In an op-ed piece in Adweek last month, however, Rik van der Kooi, Microsoft's top ad executive, said critics were losing perspective. "Instead of debating whether DNT is 'on' or 'off,' we should redouble our efforts as an industry and educate consumers about how advertising pays for the free Web experience we all now enjoy," van der Kooi wrote.
It may be difficult to get the two sides -- the ad industry and privacy-first advocates -- to agree when words like "outrage," "bizarre" and "unacceptable" are bandied by the parties.
The ANA, which did not reply to a Computerworld request to make someone available for an interview, asked Microsoft for a face-to-face meeting between executives. "We respectfully suggest an immediate dialogue with key Microsoft executives prior to the anticipated release of Internet Explorer 10," the trade group said in its letter.
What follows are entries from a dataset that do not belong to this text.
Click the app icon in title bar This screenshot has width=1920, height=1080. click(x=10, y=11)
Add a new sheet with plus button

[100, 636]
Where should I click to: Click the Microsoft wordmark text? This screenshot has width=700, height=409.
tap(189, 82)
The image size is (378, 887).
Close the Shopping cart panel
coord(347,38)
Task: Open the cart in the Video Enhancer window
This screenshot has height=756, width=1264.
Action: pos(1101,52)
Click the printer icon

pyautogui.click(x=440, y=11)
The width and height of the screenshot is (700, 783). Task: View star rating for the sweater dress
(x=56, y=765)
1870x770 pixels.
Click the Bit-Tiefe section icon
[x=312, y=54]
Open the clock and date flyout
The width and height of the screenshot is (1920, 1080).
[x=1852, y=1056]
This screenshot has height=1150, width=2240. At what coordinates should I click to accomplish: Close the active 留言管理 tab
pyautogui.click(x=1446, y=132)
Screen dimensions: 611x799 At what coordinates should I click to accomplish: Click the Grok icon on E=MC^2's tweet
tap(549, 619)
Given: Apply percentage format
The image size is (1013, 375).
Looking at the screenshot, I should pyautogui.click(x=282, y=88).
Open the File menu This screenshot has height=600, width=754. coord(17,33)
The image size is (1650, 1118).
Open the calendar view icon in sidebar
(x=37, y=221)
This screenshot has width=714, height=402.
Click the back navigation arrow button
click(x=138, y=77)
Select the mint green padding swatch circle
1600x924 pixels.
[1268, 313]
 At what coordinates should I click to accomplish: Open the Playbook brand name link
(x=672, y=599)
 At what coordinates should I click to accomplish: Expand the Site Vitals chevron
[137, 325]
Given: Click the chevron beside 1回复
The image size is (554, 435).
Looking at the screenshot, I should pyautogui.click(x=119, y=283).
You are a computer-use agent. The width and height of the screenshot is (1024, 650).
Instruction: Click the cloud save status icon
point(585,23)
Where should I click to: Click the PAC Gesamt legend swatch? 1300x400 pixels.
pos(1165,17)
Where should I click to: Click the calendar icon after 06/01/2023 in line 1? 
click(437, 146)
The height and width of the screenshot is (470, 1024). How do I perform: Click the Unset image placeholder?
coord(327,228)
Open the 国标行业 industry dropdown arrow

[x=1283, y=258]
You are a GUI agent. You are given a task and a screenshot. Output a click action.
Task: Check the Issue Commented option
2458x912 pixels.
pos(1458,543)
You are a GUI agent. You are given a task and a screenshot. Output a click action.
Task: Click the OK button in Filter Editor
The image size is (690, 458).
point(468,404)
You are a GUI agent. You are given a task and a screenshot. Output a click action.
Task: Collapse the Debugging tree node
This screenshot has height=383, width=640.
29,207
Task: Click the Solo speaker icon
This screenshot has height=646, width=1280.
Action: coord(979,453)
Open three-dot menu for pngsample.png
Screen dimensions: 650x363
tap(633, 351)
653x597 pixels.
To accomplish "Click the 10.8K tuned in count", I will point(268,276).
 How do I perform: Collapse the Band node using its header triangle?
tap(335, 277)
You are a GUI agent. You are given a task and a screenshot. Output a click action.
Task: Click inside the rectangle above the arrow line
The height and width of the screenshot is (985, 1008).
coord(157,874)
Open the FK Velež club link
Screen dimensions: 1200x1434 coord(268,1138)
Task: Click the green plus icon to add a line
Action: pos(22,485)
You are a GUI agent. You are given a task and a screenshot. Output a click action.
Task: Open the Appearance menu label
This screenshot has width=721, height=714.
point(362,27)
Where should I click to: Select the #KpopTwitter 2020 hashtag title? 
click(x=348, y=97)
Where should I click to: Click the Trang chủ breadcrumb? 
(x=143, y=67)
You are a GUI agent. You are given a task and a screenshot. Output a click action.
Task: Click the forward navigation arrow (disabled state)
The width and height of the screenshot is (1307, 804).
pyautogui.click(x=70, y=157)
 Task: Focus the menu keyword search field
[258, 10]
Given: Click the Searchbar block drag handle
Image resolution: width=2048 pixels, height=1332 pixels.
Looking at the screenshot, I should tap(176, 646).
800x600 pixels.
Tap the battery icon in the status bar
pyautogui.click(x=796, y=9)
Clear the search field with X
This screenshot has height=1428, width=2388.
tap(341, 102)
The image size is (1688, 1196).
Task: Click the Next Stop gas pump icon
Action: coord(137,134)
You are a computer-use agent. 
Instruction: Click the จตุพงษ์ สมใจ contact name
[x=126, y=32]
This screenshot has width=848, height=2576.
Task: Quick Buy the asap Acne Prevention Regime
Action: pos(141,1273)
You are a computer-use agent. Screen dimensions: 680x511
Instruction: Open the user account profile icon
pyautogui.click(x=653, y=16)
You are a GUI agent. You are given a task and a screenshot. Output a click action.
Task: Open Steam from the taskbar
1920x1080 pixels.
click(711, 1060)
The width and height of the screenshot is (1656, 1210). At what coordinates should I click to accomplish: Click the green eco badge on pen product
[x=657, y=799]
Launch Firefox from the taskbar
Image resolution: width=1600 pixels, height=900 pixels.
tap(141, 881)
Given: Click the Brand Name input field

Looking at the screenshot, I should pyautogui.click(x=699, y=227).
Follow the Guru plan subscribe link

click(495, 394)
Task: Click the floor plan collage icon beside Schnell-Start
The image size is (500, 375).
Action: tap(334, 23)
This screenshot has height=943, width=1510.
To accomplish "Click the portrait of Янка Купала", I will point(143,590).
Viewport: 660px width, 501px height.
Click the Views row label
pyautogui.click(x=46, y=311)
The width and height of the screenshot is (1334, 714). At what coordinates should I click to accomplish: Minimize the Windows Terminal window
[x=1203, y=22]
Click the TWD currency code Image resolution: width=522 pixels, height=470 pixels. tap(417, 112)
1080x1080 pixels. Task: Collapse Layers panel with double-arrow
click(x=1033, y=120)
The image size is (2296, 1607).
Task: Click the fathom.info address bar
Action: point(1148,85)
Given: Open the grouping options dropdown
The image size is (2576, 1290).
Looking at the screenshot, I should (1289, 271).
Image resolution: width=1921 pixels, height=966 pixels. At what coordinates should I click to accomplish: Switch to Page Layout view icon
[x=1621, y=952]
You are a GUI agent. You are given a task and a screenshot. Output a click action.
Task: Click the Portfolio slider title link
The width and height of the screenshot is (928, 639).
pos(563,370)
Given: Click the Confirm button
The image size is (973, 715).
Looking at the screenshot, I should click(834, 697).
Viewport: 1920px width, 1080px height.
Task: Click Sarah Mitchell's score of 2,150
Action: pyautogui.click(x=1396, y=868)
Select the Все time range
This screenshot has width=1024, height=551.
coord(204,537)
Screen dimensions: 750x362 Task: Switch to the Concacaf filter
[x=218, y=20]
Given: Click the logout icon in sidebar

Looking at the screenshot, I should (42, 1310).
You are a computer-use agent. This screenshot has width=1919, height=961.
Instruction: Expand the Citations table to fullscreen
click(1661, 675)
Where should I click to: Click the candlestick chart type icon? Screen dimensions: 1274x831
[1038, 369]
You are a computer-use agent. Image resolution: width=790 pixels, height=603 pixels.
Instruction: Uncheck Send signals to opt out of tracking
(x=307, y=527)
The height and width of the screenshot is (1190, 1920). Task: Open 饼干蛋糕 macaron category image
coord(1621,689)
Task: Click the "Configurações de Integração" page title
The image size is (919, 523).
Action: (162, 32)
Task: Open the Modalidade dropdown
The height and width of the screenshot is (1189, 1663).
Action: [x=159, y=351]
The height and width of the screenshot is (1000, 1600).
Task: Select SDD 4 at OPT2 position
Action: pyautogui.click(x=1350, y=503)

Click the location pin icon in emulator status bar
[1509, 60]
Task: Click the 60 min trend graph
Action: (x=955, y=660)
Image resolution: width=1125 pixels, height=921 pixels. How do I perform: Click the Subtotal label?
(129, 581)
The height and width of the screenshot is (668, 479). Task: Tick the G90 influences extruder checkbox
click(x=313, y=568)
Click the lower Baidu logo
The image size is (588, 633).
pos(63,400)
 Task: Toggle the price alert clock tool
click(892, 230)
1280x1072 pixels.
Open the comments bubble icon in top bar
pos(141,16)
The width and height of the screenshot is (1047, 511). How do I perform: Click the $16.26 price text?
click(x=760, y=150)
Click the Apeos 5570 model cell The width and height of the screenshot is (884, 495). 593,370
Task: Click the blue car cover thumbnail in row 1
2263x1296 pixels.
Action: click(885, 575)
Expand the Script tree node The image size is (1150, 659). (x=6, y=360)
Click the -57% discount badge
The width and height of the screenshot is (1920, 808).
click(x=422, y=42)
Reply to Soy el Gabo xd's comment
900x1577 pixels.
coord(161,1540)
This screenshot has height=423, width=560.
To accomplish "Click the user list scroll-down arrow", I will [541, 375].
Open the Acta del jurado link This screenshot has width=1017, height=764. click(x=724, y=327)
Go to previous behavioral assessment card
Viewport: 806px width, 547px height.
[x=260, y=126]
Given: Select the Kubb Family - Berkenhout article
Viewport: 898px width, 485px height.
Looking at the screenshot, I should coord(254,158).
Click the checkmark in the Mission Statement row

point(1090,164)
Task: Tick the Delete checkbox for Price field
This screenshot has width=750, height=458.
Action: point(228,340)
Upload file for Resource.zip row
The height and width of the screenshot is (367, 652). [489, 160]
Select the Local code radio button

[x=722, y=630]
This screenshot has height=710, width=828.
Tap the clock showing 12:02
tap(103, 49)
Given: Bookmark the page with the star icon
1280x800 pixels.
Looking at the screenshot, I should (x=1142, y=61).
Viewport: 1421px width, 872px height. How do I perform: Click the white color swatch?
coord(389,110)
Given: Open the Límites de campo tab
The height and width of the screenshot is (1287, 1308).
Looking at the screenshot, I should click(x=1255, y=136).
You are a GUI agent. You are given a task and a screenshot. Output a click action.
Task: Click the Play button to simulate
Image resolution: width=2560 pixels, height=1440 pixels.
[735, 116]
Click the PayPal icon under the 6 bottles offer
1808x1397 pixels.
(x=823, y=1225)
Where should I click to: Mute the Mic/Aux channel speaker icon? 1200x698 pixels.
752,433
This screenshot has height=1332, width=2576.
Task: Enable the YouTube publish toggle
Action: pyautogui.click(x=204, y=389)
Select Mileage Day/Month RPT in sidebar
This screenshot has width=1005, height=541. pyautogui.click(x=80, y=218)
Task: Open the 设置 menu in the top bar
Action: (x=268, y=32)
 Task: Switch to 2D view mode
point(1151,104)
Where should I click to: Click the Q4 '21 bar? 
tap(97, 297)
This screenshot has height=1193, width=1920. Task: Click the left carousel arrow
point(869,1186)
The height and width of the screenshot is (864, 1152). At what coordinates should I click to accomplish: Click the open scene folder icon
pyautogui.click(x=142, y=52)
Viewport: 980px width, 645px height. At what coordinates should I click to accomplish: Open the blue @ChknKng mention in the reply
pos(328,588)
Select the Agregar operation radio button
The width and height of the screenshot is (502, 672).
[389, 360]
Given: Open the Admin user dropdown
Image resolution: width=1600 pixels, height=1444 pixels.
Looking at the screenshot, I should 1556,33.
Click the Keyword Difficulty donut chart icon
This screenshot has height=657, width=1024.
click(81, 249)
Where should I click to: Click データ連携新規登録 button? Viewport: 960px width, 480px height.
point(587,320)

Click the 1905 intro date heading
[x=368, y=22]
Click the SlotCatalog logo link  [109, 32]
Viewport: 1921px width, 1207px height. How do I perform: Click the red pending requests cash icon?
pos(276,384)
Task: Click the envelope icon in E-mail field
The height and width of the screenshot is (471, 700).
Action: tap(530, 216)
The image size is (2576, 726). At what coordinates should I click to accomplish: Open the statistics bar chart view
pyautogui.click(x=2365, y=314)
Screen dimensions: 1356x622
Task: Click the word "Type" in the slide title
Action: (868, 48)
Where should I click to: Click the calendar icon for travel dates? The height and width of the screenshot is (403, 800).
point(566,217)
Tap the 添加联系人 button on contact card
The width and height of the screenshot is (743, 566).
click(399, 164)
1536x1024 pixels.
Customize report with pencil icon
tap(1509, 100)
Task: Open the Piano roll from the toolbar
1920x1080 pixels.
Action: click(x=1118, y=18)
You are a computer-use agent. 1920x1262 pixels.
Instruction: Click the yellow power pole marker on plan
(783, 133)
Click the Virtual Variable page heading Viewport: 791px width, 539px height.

Harris and Brookman had hope for a resolution. "At the end of the day, privacy advocates will have to settle for something less than they would like in an ideal world [and] advertisers must honor their commitment to comply with users' Do Not Track instructions," they said.
The debate isn't limited to the U.S., as European regulators have also weighed in on DNT, and expressed support for Microsoft's position on IE10.
"[The advertising industry] now stands in open defiance of policymakers on both sides of the Atlantic and, more importantly, the tens of millions of users who have enabled Do Not Track in their browser," said Mayer. "[But] the primary effect of their efforts has been to call more attention to Do Not Track."
"We're going to continue to do what we do, which is to put privacy at the top of mind," countered ad exec Minichini, who clearly would like users to run any browser but IE10. "Consumers are empowered by the browsers they choose. But Microsoft is forcing DNT on the consumer population, something we're strongly against, and something we think consumers will be strongly against."